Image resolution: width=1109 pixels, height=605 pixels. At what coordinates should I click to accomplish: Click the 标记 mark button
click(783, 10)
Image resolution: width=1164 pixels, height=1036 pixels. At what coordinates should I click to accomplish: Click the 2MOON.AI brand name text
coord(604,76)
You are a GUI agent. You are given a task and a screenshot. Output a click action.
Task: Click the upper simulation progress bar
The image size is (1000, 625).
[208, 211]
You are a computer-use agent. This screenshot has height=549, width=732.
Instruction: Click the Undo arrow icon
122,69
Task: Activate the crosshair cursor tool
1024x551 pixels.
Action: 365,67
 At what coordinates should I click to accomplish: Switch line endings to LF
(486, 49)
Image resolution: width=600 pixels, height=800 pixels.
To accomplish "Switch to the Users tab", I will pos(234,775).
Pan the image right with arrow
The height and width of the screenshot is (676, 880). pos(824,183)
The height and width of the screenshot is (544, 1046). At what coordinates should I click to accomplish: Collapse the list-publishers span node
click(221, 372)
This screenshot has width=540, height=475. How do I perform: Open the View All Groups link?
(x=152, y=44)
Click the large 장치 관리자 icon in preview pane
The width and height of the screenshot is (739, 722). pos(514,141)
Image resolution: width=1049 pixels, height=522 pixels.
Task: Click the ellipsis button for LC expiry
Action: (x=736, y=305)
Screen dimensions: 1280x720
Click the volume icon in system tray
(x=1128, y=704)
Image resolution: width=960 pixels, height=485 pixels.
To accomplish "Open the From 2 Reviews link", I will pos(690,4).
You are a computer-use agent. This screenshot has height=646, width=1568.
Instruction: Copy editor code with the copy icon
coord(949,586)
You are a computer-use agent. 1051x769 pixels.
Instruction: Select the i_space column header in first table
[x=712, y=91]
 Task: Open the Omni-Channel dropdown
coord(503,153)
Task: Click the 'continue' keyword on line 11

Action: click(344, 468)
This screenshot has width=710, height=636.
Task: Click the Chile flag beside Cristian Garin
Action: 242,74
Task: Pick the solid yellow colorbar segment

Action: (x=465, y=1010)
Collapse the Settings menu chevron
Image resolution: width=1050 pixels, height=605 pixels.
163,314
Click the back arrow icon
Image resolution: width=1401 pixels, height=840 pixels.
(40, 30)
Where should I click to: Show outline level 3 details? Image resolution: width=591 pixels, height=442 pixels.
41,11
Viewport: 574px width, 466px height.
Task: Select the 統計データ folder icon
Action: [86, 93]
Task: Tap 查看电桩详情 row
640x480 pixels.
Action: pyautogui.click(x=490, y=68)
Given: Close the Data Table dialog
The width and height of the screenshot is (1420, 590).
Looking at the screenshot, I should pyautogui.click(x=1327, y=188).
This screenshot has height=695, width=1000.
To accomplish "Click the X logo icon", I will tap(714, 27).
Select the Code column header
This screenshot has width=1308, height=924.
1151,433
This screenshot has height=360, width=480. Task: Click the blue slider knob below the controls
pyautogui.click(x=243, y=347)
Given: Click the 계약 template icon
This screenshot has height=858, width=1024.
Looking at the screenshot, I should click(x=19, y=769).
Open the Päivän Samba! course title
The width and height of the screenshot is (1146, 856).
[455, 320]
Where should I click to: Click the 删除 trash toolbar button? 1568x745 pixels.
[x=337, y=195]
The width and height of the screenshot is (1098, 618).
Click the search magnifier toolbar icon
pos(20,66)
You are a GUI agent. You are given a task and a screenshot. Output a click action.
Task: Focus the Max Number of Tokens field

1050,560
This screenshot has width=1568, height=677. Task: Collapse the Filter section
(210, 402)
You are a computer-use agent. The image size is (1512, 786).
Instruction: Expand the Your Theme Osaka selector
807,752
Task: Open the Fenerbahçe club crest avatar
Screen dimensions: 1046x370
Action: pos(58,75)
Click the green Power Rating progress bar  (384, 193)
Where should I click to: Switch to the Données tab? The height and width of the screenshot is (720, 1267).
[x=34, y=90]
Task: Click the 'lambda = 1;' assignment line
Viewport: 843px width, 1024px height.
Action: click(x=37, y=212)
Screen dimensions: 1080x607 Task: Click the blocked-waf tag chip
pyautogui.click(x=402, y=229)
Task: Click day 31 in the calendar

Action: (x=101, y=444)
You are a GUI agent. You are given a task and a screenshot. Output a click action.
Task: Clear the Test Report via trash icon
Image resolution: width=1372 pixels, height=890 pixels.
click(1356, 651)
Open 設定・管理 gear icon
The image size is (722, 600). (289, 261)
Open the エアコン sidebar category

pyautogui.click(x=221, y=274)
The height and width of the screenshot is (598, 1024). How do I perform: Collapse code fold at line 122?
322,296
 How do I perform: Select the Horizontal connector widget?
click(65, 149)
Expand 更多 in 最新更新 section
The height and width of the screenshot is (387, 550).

## WORK ORDER
State how many lines in the entries hold the word "will", giving the number alone.

## RESULT OF THIS TASK
3